RISARCIMENTO DEL DANNO: IL DANNO DA “NASCITA INDESIDERATA”
Il Tribunale di Latina, con sentenza n. 2275/2023, uniformandosi alla giurisprudenza della Cassazione, ha affermato che l’ipotesi della nascita indesiderata ricorre quando, a causa del mancato rilievo da parte dei medici dell'esistenza di malformazioni congenite del feto, la donna perde la possibilità di abortire. In tali ipotesi, il diritto del quale si chiede tutela è quindi quello al risarcimento dal danno da privazione della facoltà di esercitare una consapevole scelta se effettuare, o meno, un aborto.
Il Giudice di merito sulla base delle circostanze allegate e delle prove fornite deve prendere in considerazione i tre elementi previsti dalla legge: rilevanza delle malformazioni; grave pericolo per la salute fisica o psichica della madre; volontà espressa o presunta di abortire.
Si tratterà quindi, in sostanza, di stabilire se con la notizia della malformazione del feto sarebbe, o meno, insorto uno stato depressivo suscettibile di essere qualificato come grave pericolo per la salute (fisica o) psichica della donna, con l'avvertenza che la circostanza che esso si sia, o non si sia, in concreto verificato dopo la nascita del bambino malformato non può essere considerata sintomaticamente determinante, giacché quella valutazione va fatta in relazione all'epoca in cui il medico omise la corretta informazione.
Va poi rammentato che il risarcimento del danno per il mancato esercizio del diritto all'interruzione della gravidanza non consegue automaticamente all'inadempimento dell'obbligo di esatta informazione che il sanitario era tenuto ad adempiere in ordine alle possibili anomalie, o malformazioni, del nascituro, ma, come detto, necessita anche della prova della sussistenza delle condizioni previste dagli artt. 6 e 7, L. n. 194/1978 per ricorrere all'interruzione di gravidanza nonché dalla prova, a carico della gestante, che qualora fosse stata informata dagli operatori sanitari circa la presenza di anomalie fetali, ella avrebbe optato per la volontaria interruzione della gravidanza.
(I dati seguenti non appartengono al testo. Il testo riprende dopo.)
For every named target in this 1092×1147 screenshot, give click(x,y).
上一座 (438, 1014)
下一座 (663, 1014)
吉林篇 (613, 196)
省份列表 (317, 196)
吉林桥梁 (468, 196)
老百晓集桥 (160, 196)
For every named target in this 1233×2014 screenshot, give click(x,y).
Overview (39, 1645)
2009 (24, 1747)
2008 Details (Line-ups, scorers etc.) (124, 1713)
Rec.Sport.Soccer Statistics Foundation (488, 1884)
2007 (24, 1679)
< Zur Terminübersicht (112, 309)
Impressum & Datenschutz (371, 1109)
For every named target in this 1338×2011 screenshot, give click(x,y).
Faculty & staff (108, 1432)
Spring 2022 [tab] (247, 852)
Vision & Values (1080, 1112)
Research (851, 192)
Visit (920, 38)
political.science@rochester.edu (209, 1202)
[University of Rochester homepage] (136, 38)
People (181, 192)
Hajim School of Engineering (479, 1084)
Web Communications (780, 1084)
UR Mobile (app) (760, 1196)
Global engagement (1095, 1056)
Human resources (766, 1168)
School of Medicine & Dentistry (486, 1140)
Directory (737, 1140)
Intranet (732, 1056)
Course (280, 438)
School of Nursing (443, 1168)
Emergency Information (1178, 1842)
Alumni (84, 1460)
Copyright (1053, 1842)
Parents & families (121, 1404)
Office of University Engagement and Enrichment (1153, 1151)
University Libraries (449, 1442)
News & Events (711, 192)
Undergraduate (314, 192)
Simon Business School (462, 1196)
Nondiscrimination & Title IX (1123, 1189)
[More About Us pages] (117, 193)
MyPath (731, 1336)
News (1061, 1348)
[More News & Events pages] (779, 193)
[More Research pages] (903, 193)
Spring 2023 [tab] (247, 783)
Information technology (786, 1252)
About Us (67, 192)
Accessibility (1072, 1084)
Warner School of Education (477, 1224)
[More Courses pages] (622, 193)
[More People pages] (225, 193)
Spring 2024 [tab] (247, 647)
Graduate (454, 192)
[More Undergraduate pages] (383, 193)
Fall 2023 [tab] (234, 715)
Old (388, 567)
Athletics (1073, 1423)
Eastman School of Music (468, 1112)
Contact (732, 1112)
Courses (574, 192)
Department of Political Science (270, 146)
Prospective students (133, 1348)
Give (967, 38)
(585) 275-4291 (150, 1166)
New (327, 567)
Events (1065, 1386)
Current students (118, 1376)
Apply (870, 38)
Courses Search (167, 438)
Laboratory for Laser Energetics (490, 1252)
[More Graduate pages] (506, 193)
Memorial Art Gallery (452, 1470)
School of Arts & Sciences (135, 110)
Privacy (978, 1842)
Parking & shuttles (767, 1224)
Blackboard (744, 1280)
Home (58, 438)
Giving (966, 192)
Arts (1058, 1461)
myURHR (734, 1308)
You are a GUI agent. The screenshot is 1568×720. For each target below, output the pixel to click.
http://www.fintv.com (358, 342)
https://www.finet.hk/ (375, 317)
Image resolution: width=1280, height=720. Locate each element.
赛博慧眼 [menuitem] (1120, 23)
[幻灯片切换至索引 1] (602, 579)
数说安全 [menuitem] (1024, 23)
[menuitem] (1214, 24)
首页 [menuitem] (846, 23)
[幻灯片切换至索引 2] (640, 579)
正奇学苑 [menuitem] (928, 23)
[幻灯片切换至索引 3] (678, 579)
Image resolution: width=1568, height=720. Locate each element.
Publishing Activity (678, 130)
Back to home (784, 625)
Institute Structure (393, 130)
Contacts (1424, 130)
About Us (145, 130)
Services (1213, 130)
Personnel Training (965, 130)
Ed invero, la Suprema Corte ha sottolineato come la prova sia qui costituita da un fatto complesso: la rilevante anomalia del nascituro, l'omessa informazione da parte del medico della possibilità di ulteriori e più complessi accertamenti diagnostici, il grave pericolo per la salute psicofisica della donna, ma - soprattutto - la prova della scelta abortiva di quest'ultima e, cioè, la convincente dimostrazione che ella, ove adeguatamente informata circa la presenza di anomalie fetali, avrebbe esercitato il proprio diritto di scelta in favore della pratica dell'interruzione volontaria di gravidanza gravando sul medico la prova contraria, che la donna non si sarebbe determinata all'aborto per qualsivoglia ragione personale.
Inoltre, In caso di “nascita indesiderata” il risarcimento danni spetta non solo alla madre, ma anche al padre, atteso il complesso di diritti e doveri che, secondo l'ordinamento, si incentrano sul fatto della procreazione, non rilevando, in contrario, che sia consentito solo alla madre (e non al padre) la scelta in ordine all'interruzione della gravidanza.